Non-London electrodynamics in a multiband London model: Anisotropy-induced nonlocalities and multiple magnetic field penetration lengths

Abstract

The London model describes strongly type-2 superconductors as massive vector field theories, where the magnetic field decays exponentially at the length scale of the London penetration length. This also holds for isotropic multi-band extensions, where the presence of multiple bands merely renormalises the London penetration length. We show that, by contrast, the magnetic properties of anisotropic multi-band London models are not this simple, and the anisotropy leads to the inter-band phase differences becoming coupled to the magnetic field.

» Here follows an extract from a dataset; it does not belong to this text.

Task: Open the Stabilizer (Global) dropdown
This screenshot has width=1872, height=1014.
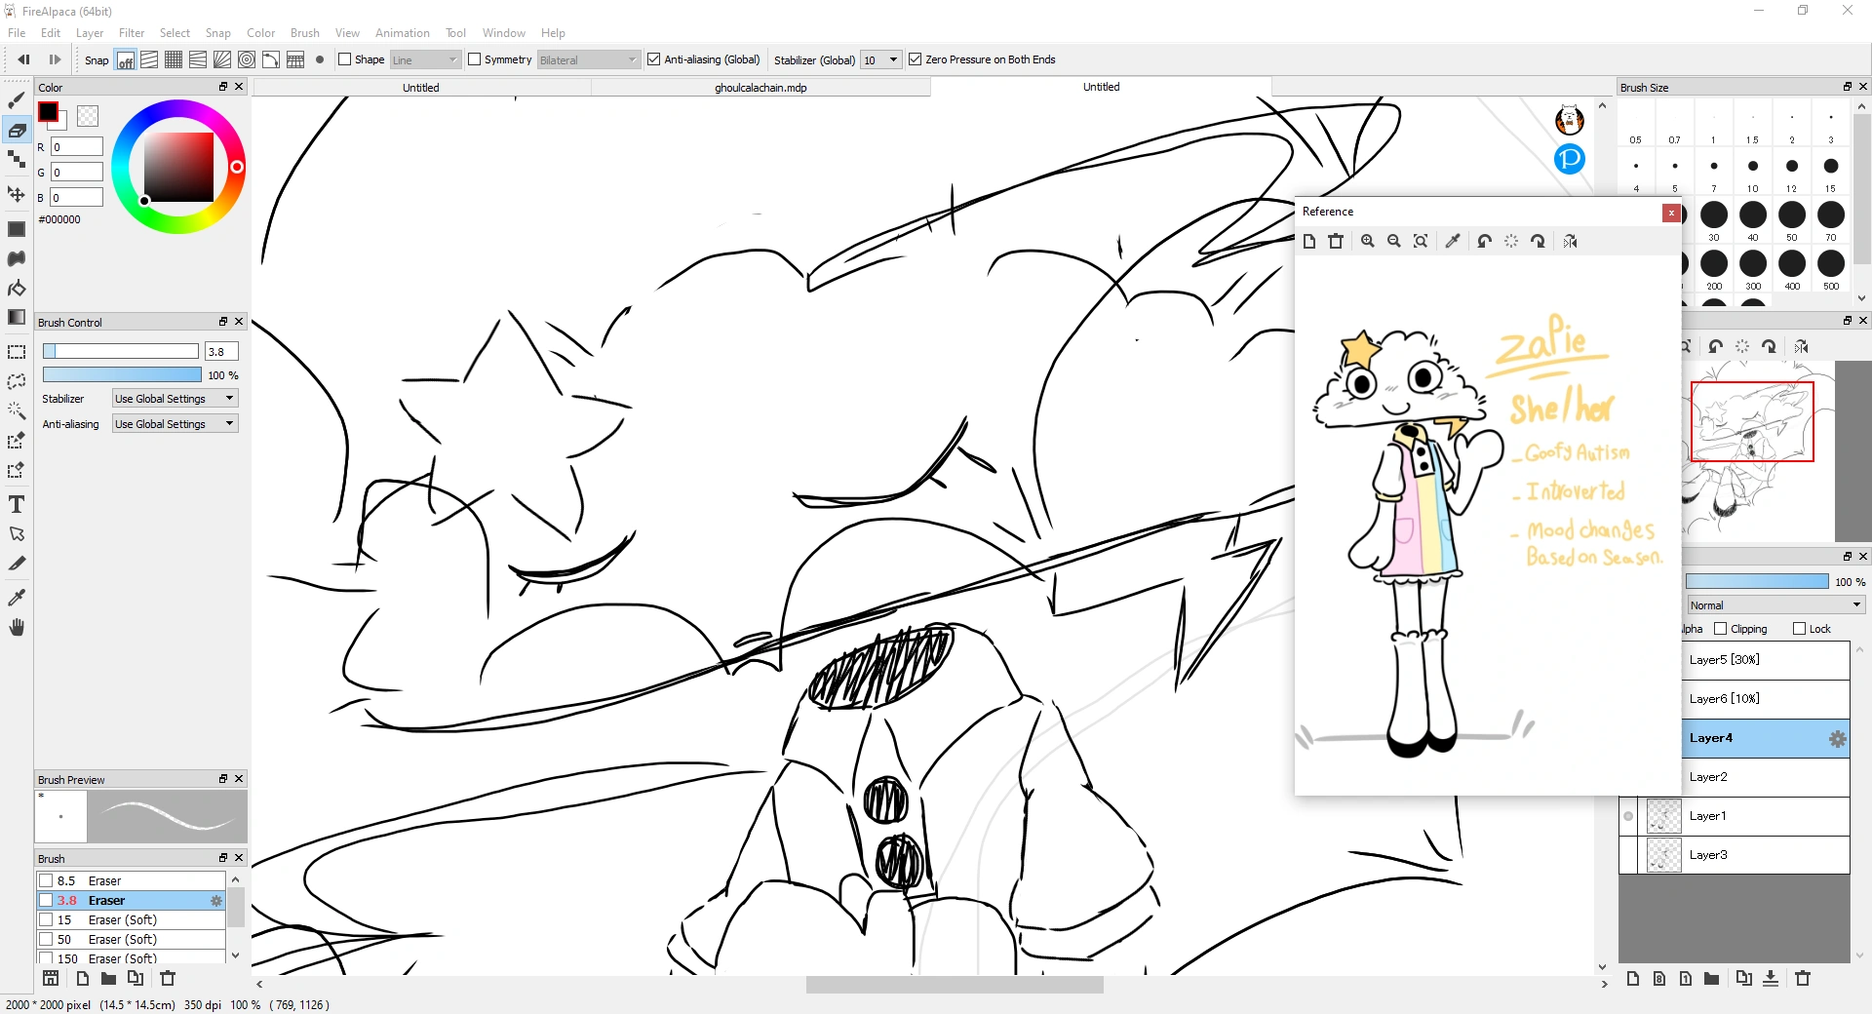Action: (x=879, y=59)
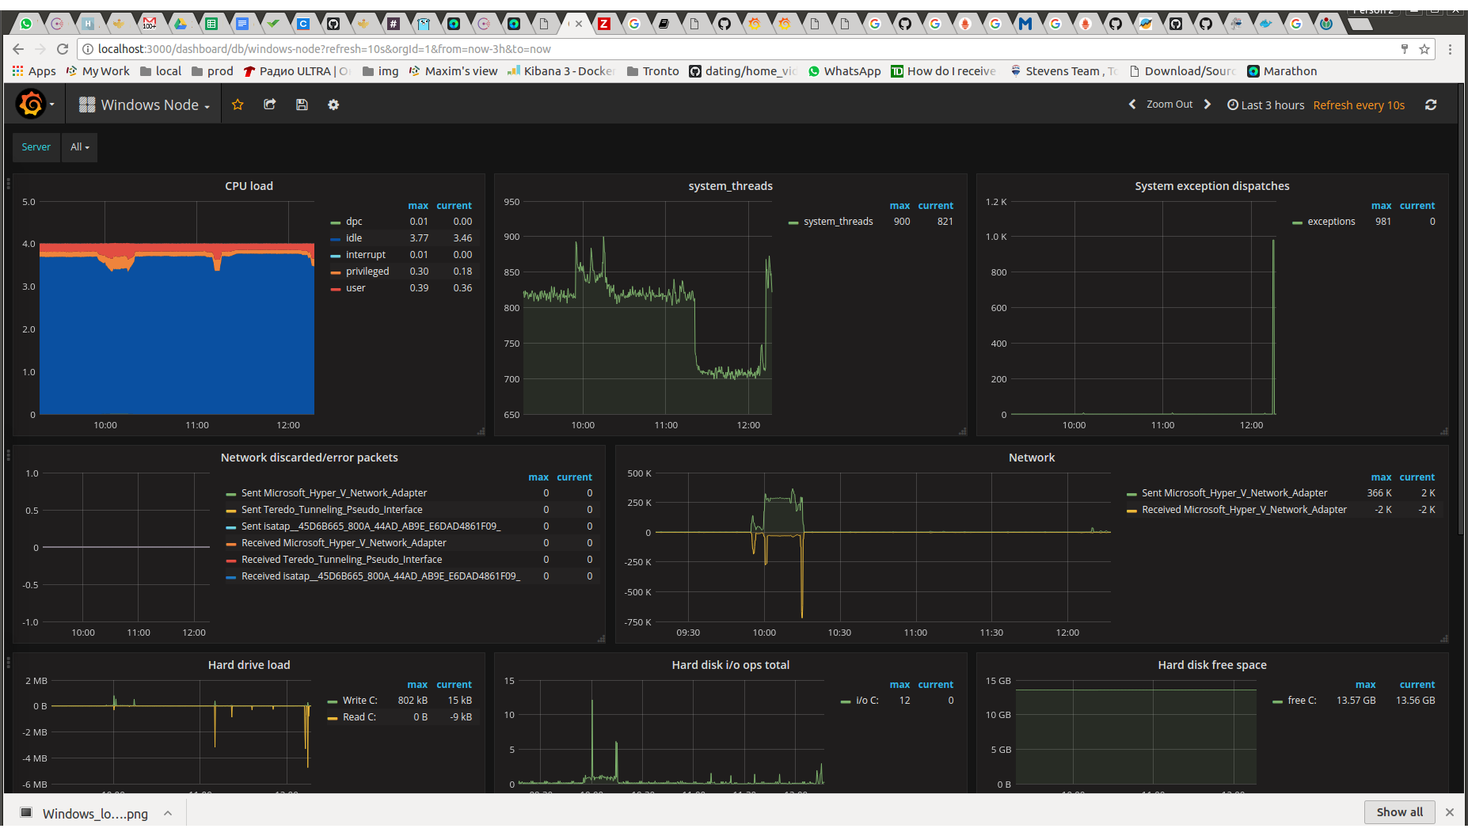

This results in the magnetic field in such systems having N+1 penetration lengths, where N is the number of field components or bands. That is, in a given direction, the magnetic field decay is described by N+1 modes with different amplitudes and different decay length scales. For certain anisotropies we obtain magnetic modes with complex masses. That means that magnetic field decay is not described by a monotonic exponential increment set by a real penetration length but instead is oscillating. Some of the penetration lengths are shown to diverge away from the superconducting phase transition when the mass of the phase-difference mode vanishes. Finally the anisotropy-driven hybridization of the London mode with the Leggett modes can provide an effectively non-local magnetic response in the nominally local London model. Focusing on the two-component model, we discuss the magnetic field inversion that results from the effective non-locality, both near the surface of the superconductor and around vortices. In the regime where the magnetic field decay becomes non-monotonic, the multiband London superconductor is shown to form weakly-bound states of vortices.